This year it’s the 250th anniversary of Jane Austen’s birth. Born on the 16th December in 1775, her novels have barely, if ever, been out of print. Die-hard Jane Austen fans are ready to enjoy what will be a year jam-packed with events and lectures, TV adaptations and examinations of her six glorious novels. I too will be re-reading all six novels this year, and trying to work out what it is that has me coming back for more, because more is what you get with every re-read.
Like many, I read my first Jane Austen novel as a teenager at school: Mansfield Park, brilliantly taught my English teacher, Mrs Blaine. Mansfield Park is a tough introduction to Jane Austen. Her wit is there and the thorny social situations, the pulling rank, the slights and the simple kindnesses, but the main character, Fanny Price, does not have the instant appeal or frothy personality of an Elizabeth Bennet.
Fanny is difficult to understand, infuriating in her passivity, and for a 20th century audience, which is what I was back then, Fanny’s morals and sense of propriety were not relatable. They still aren’t today. Yet somehow, thanks to Mrs Blaine’s guidance, we all came to understand Fanny.
But what is it about Jane Austen that compels me to carry on reading her now? I’ve read most of her novels not once or twice, but multiple times.
Well, it could be the stories themselves. All are love stories, and a good love story brilliantly told with plenty of twists and turns and reversasl of fortune, is hard to beat.
It could be the characters, who despite the distance of a couple of hundred years remain relatable and recognisable, because the fears and concerns in their daily lives, the petty stresses of family life haven’t really changed for most. Everyone has an annoying uncle or cousin or two. Everyone is obliged to be nice to those with power and more money just to survive.
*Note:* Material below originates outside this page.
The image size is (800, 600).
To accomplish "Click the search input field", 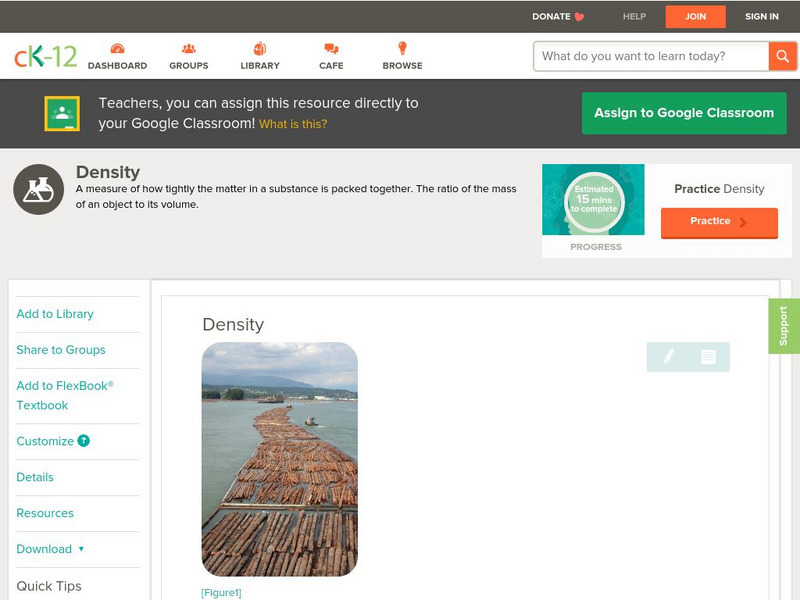I will [650, 56].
Austen specialises in skewering the self-important, the obsessively fashionable, the narcissistic. While others fawn and elevate the pushy extroverts into classic heroes and heroines, who dominate social situations, crowding out the introverted, quieter people, Austen takes them apart. This is what I adored about Mansfield Park. This is what had me completely hooked. She sees what’s going on, she explains it to you. Through Fanny Price she gave me a handbook explaining how to stick to your guns.
And then there’s the language. The beautiful poise of her English sentences. The way her words create a different landscape in the mind. Some of the vocabulary she uses, and the syntax, are nearly alien to us two hundred and fifty years later. However, for me, that’s part of the joy of reading an Austen novel; it expands my brain and reacquaints me with an entirely different mindset, one we’ve lost to the short attention-span text-speak that has reduced so many to communicating with fragmentary basics. Her language is detailed and nuanced, her with sparkles and re-reading her endlessly offers new bright capsules of understanding, a deeper knowledge of the world and the people in it.
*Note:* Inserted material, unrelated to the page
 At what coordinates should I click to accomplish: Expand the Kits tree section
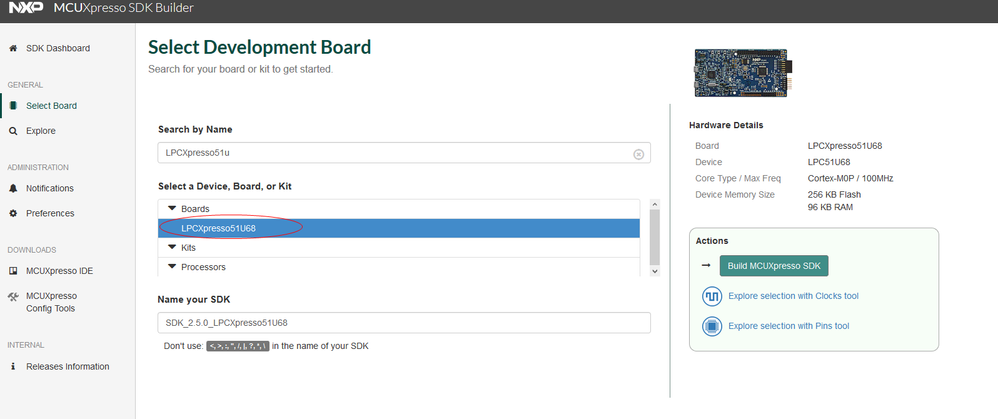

When reading her six superb novels, the search for Jane herself inevitably begins.
Who was she?
Would I have liked her?
Which of the characters she created is the closet rendition of herself?
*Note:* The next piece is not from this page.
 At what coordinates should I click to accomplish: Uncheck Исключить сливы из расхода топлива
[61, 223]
I don’t think Jane set out to write herself as one complete character in any of the novels. I think her quest was one of understanding. She wanted to explore different personalities and examine how they might operate within the same circumstances: the conundrum of the Georgian marriage market.
Women in Jane Austen’s day had few options available other than marriage, or spinsterhood on a private income, if they had one. Or if their families allowed, and circumstances demanded, life as a governess or companion to someone elderly and wealthy might be an option. However, marrying for love could nearly never be a first consideration. Financial security was the top priority, even if it was modest to middling, with the great prize of high luxury and substantial wealth, being the ultimate dream. Jane Austen wrote about money, power and the status it carried, as well as love, wherever it could be found.
I hope you’ll join me on my journey into Austenland, her novels, her language, her daily life and her journey to publication which was far from easy or direct. What a surprise! Nothing’s changed there either. I’ll be posting up what I discover re-reading her novels this year, and as a writer, I’ll examine what can be learned from her virtuosity.
First up, will be Northanger Abbey.
© Annette Gordon
I look forward to reading your rereadings. I love Mansfield Park, and it is probably my favourite, though it was the last of her novels that I read. Reading her again later in life, I appreciate Jane Austen now far more than I did when reading her at A level!
Loved this! And look forward to celebrating an Austentastic year reading your newsletter . Really rare to start with MP and to have found your way to loving it. I will eagerly anticipate your thoughts on that one.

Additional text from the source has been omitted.